Re: RFC: vfio-pci API for PCI bus/slot (hot) resets

Alex Williamson <alex.williamson@xxxxxxxxxx> · Fri, 02 Aug 2013 10:36:27 -0600

On Fri, 2013-08-02 at 15:10 +1000, Benjamin Herrenschmidt wrote:
> On Thu, 2013-08-01 at 16:18 -0600, Alex Williamson wrote:
> > vfio-pci needs to support an interface to do hot resets (PCI parent
> > bridge secondary bus reset).   We need this to support reset of
> > co-assigned devices where one or more of the devices does not support
> > function level reset.  In particular, discrete graphics cards typically
> > have no reset options other than doing a link reset.  
> 
> Link reset != hot reset but yeah I see your point. There is more too,
> there is fundamental reset which may or may not be something we can
> control for individual slots (ie, switch legs) depending on platform
> specific stuff...
> 
> > What I have below
> > is a bit awkward, so I welcome other ideas to accomplish this goal.
> > I've been using a "blind" interface based on all affected devices
> > belonging to the same VFIO container for current VGA testing.  This is
> > ok when all you want to do is VGA, but I'd really like to make use of
> > this any time a device doesn't support a function level reset.  I've
> > posted a series to the PCI list to add bus and slot reset interfaces to
> > PCI-core, this API is how we expose that through VFIO to a user.  Please
> > comment.  Thanks,
> 
> Also in some cases, at least for us, we have a problem where the scope
> of the reset can be larger than the group ... in this case I think we
> need to forbid the reset.

Interesting, I would have ventured to guess that resets are always
contained within a single group given the PE isolation domains rooted at
a PHB.  Why disallow it though?  What I propose below would still allow
it if the user can prove that they own all of the affected groups.  Even
on x86, I think it's too restrictive to only allow reset if the affect
is contained within a group.  It's just too easy to need it for a
multi-function device.  We could hope that a device that implements ACS
also implements some sort of FLR, but that may just be wishful thinking.

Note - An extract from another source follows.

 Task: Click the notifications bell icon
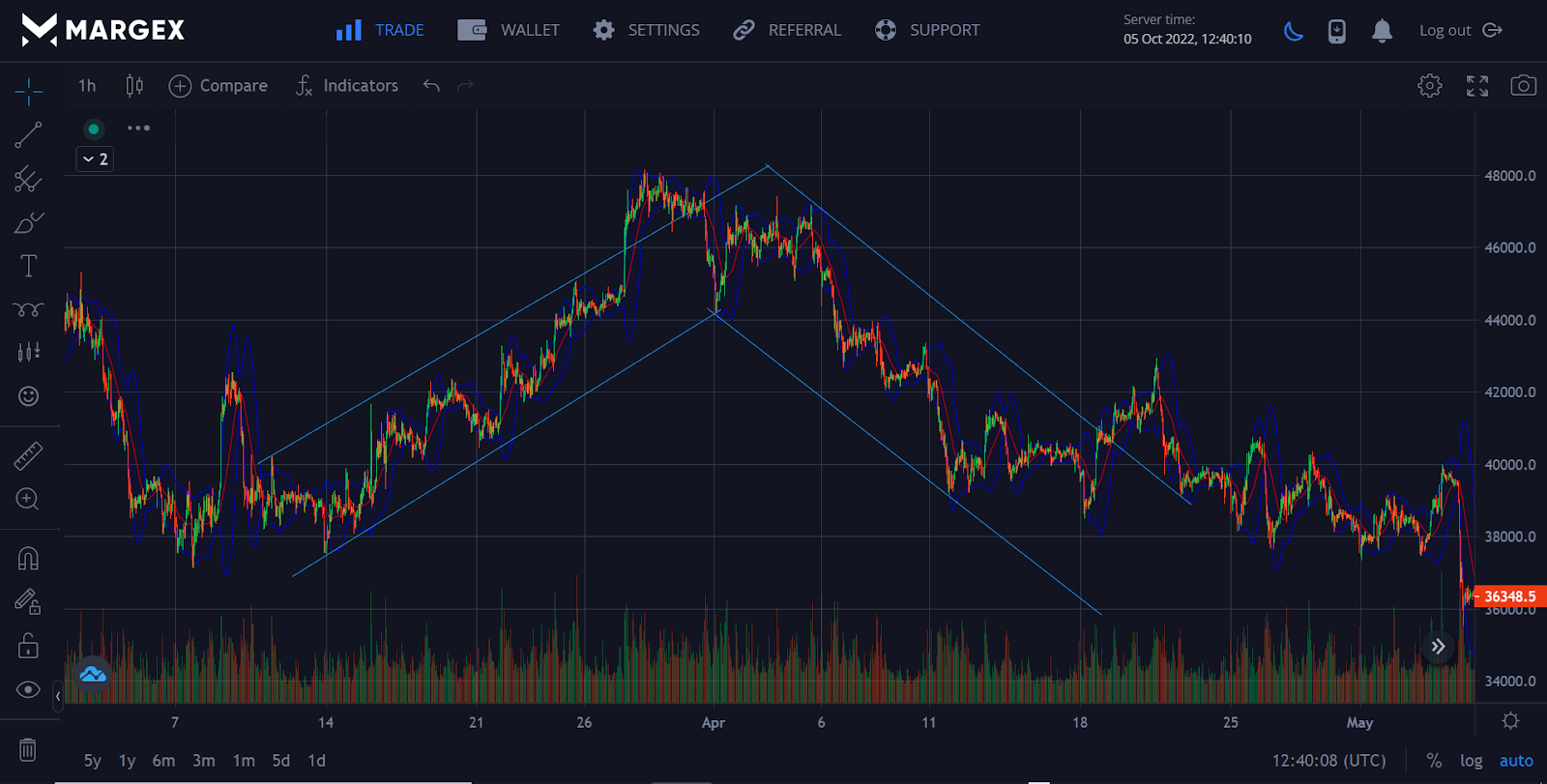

> For us, it's also tied into our "EEH" error handling. IE. The way the
> guest will request some of these things is going to be via firmware APIs
> that we have yet to implement, but that we were also thinking of
> implementing entire in the kernel rather than qemu for various
> reasons... IE. There is more to error handling & recovery in our case at
> least than AER and reset :-)

I've been focused on reset for device re-initialization and
repeatability, but that's a good point, we need to consider error
recovery as a use of this interface as well.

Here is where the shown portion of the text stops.